Sequence of images of the robot performing all the movements required for grit blasting several bands
The robot rotates on a horizontal surface
4.2. Positioning system and mission control
In order to make the system autonomous, a mission control module has been developed, as explained in section 3. The objective of this module is to be able to supervise the operation of the robot when working for long periods of time without human intervention. In order to achieve this, it is obviously necessary for this module to be aware of the exact location and orientation of the robot, as well as of its current state. This state is obtained from the sensors in the different components (see the diagram in Fig. 5) that allow the mission control subsystem to know in which position each of the actuators is at any time, as well as other variables such as its speed or, in the case of magnetic coils, whether they are active or not and whether their activity complements the magnets or cancels them. The orientation of the robot with respect to the hull is obtained, as indicated in the electronics section, by means of a triaxial accelerometer. Finally, the position on the hull is obtained using a cricket-based [25] system. These positioning systems triangulate the distances from a listener module, placed on the grit blasting head of the robot, to some beacon modules placed in the environment. The idea is to place several beacons near the ship all along its length at the shipyard where the ship is grounded for grit blasting. In the experiment presented here, the beacon modules were placed on tripods near the operating surface and facing the robot, in order to approximate reality. This scenario is displayed in Fig. 12, where two beacon modules as well as the robot placed on the vertical surface and the base computer can be seen. This setup has been used to test the position and orientation determination capabilities of the system in order to ascertain its validity for the niche it is supposed to cover, as well as to validate the mission control subsystem in terms of being able to generate the appropriate trajectories and guide the robot along them without mistakes.
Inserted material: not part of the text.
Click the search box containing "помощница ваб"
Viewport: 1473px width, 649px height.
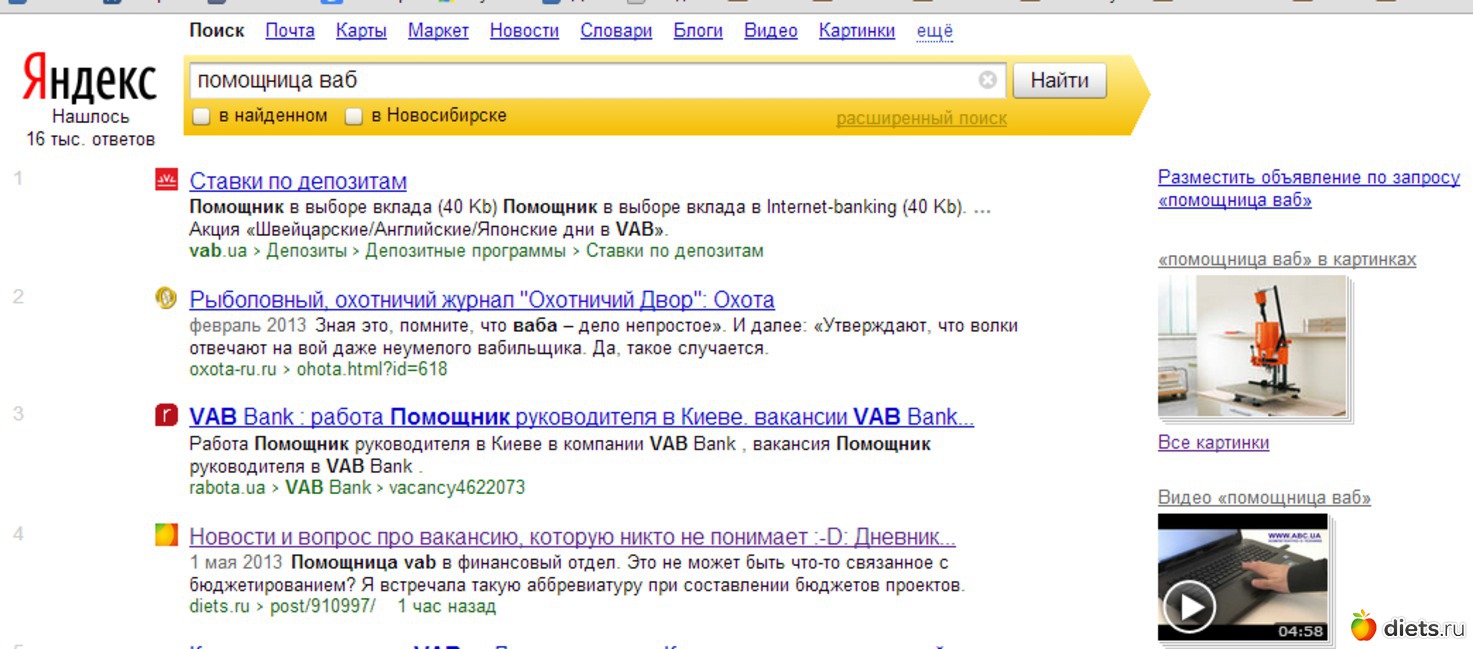[x=580, y=80]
The procedure followed prior to blasting a given area of the surface is for the operator to mark four or more points on the graphical user interface (GUI) of the mission control subsystem, which displays the 3D model of the ship hull as displayed in Fig. 9. These points determine the working area of the robot. To reliably obtain the position of the robot on the ship hull during operation, and before starting the blasting process, the listener module must be placed on four or more points of the hull and these points must be selected by an operator on one of the screens of the user interface that shows a real-time video of the robot and the surface to be blasted. Using this information, the mission control software and, in particular, the cricket system, can calibrate itself and better adapt to the particular characteristics of the environment. Once the working area has been determined, the mission control software - which contains a 3D representation of the surface to be blasted - calculates the trajectory of the robot and the movements of the blasting head needed to fully blast the area. This trajectory is then translated into command sequences for the low-level control module that take into account the turns the robot must make in order to compensate for the curvature of the hull or to avoid forbidden areas. The operation of the robot is constantly monitored and any deviations in the position of the robot and/or blasting head which are detected are corrected appropriately. In order to avoid any errors induced by electromagnetic noise - which is always present in industrial environments - the position of the blasting head is filtered, taking into consideration past positions and the constraints on its movement.
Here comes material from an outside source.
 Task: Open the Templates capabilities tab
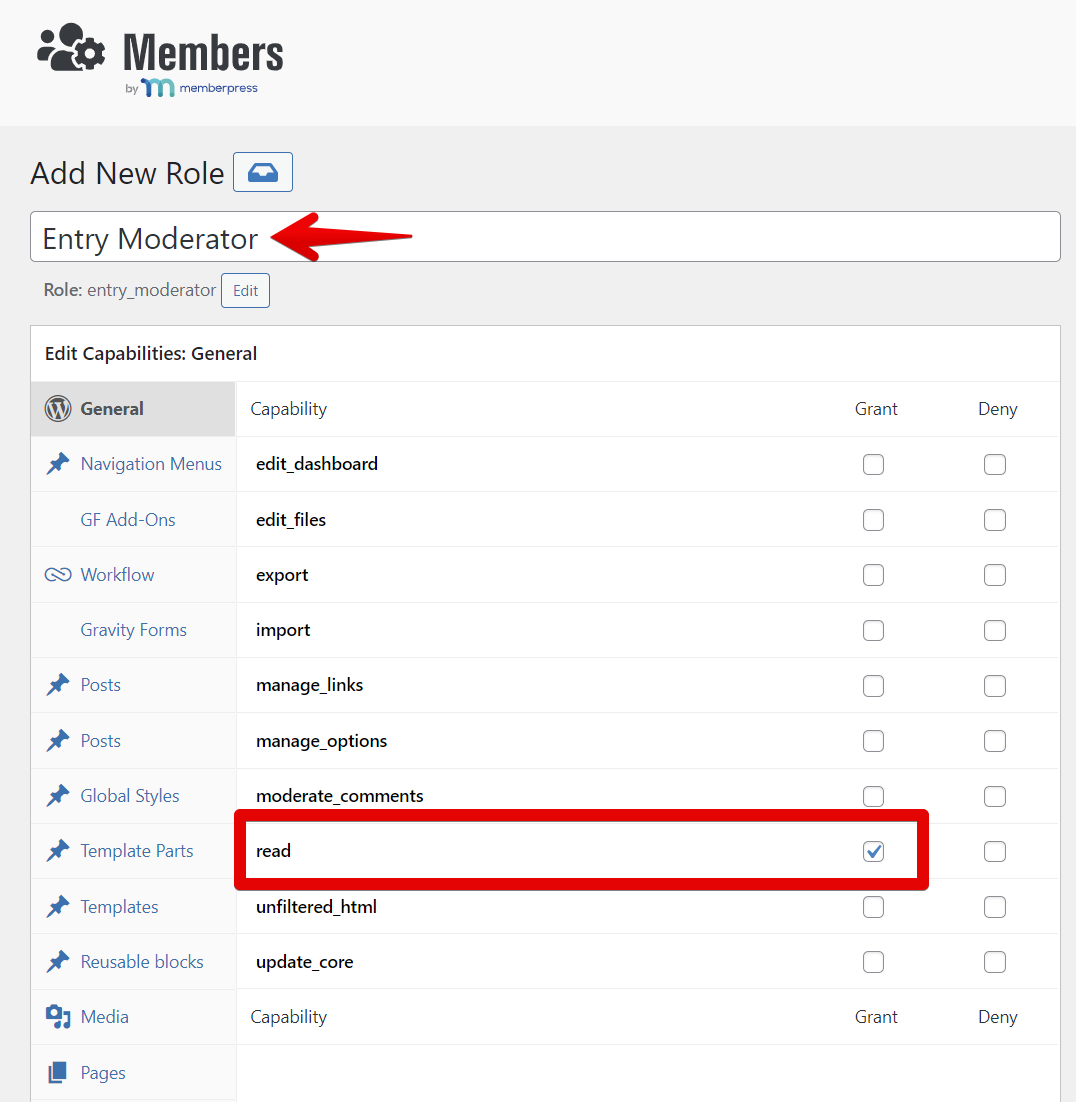click(x=119, y=907)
For the purpose of illustrating the results obtained, an image of the mission control GUI in a given instant of the robot's operation is displayed in Fig. 13. It is split into two sections: the world of the robot and the real world. In both sections we can see the four points that determine the working area of the robot in this case and the path followed by the grit blasting head (painted yellow).
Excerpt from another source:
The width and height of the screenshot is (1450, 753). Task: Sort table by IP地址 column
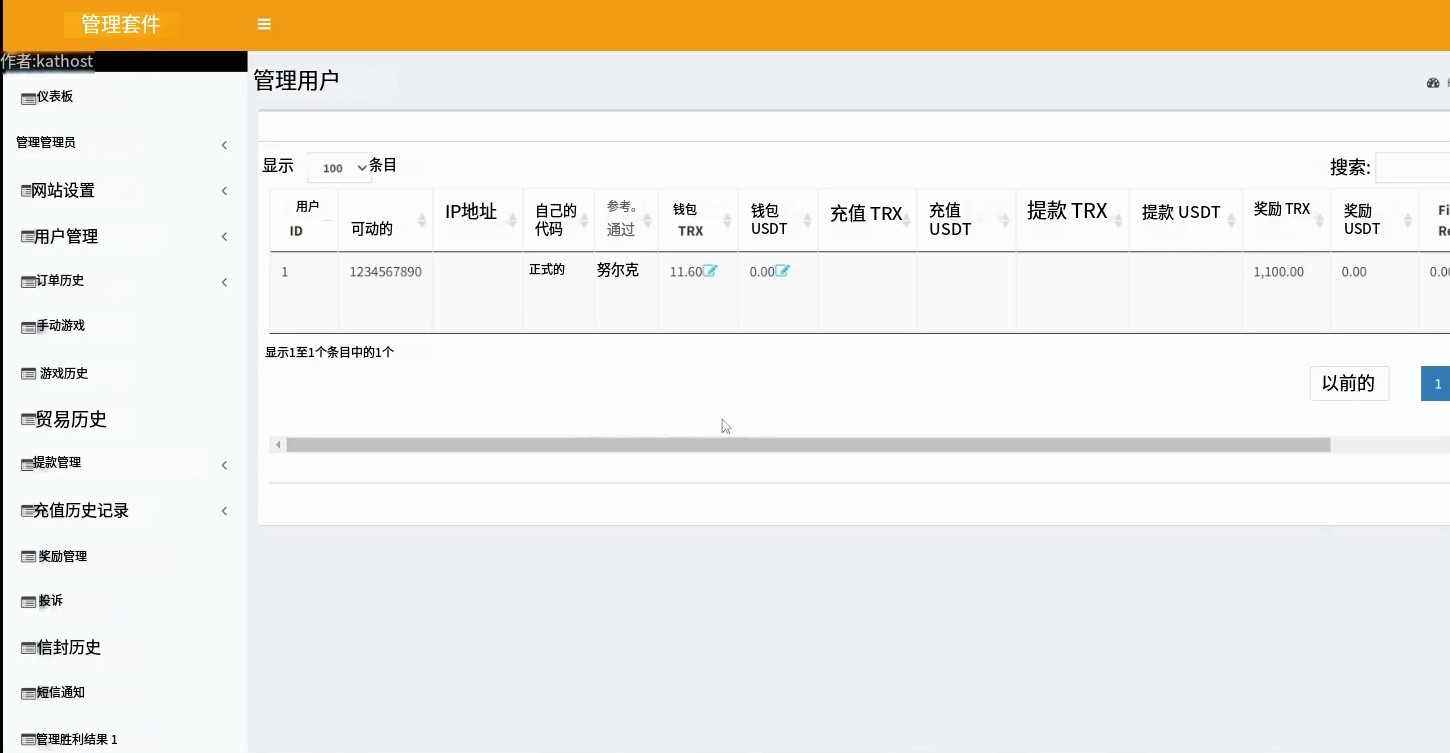513,220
Experimental environment for testing the robot. We can see the steel plate to which the robot is attached, the computer running the mission control subsystem and two tripods holding two cricket beacons.
Graphical user interface showing the work area of the robot and the path of the grit blasting head at a given instant of time during the operation of the robot
4.2. Robot attachment and operation on a vertical surface
The last set of experiments was carried out on the environment presented in the previous subsection containing a ferromagnetic surface placed vertically with respect to the ground (see Fig. 13). This ferromagnetic surface is a 10mm steel ship hull plate (2.0 × 2.8 m) with a shop primer and, therefore, it is a realistic environment. In addition, this environment represents the worst condition that the robot will experience in terms of attachment, as the only way to prevent the robot from sliding is through friction between the magnets and the steel plate. The achievement of a high enough frictional force using elements such as the magnets and steel surfaces - which present quite low friction coefficients - requires a very strong normal force from the magnets that can compensate for a robot weight of around 80 kg, as well as for vibrations and other undesired effects using just half of the magnets (as those are the only ones available when the robot is moving). On the other hand, the size of the magnets must be contained in order to make the robot easy to handle. Consequently, we chose to use a magnet that provides a normal attraction force of around 1000N, which is enough to fix the robot to the vertical plate when one module is detached. Nonetheless, when there are a lot of vibrations, the robot - even with the four magnets that provide a joint normal force of about five times the robot's weight - may slide down the surface. Therefore, for safety reasons, the coil inside the magnets is used to increase the attraction force in the magnets placed in the fixed module before unfixing the other module and until this module is again attached. We found that in this way, the robot never detaches or slides down the surface, even under high vibrations. To further improve on this situation and reduce the moments acting on the magnets, a few seconds after the magnets of one of the modules of the robot are attached to the hull their legs are contracted so as to reduce the distance between the hull and the robot's centre of mass. This also ensures that all of the magnets are really in contact with the hull, as it may present imperfections that would leave one leg in the air if all the other legs are extended. In the images showing the operation of the robot on the steel plate - and again, for safety reasons - the robot always operates while linked to a crane by two ropes. However, these ropes are not in tension and do not provide any support to the robot.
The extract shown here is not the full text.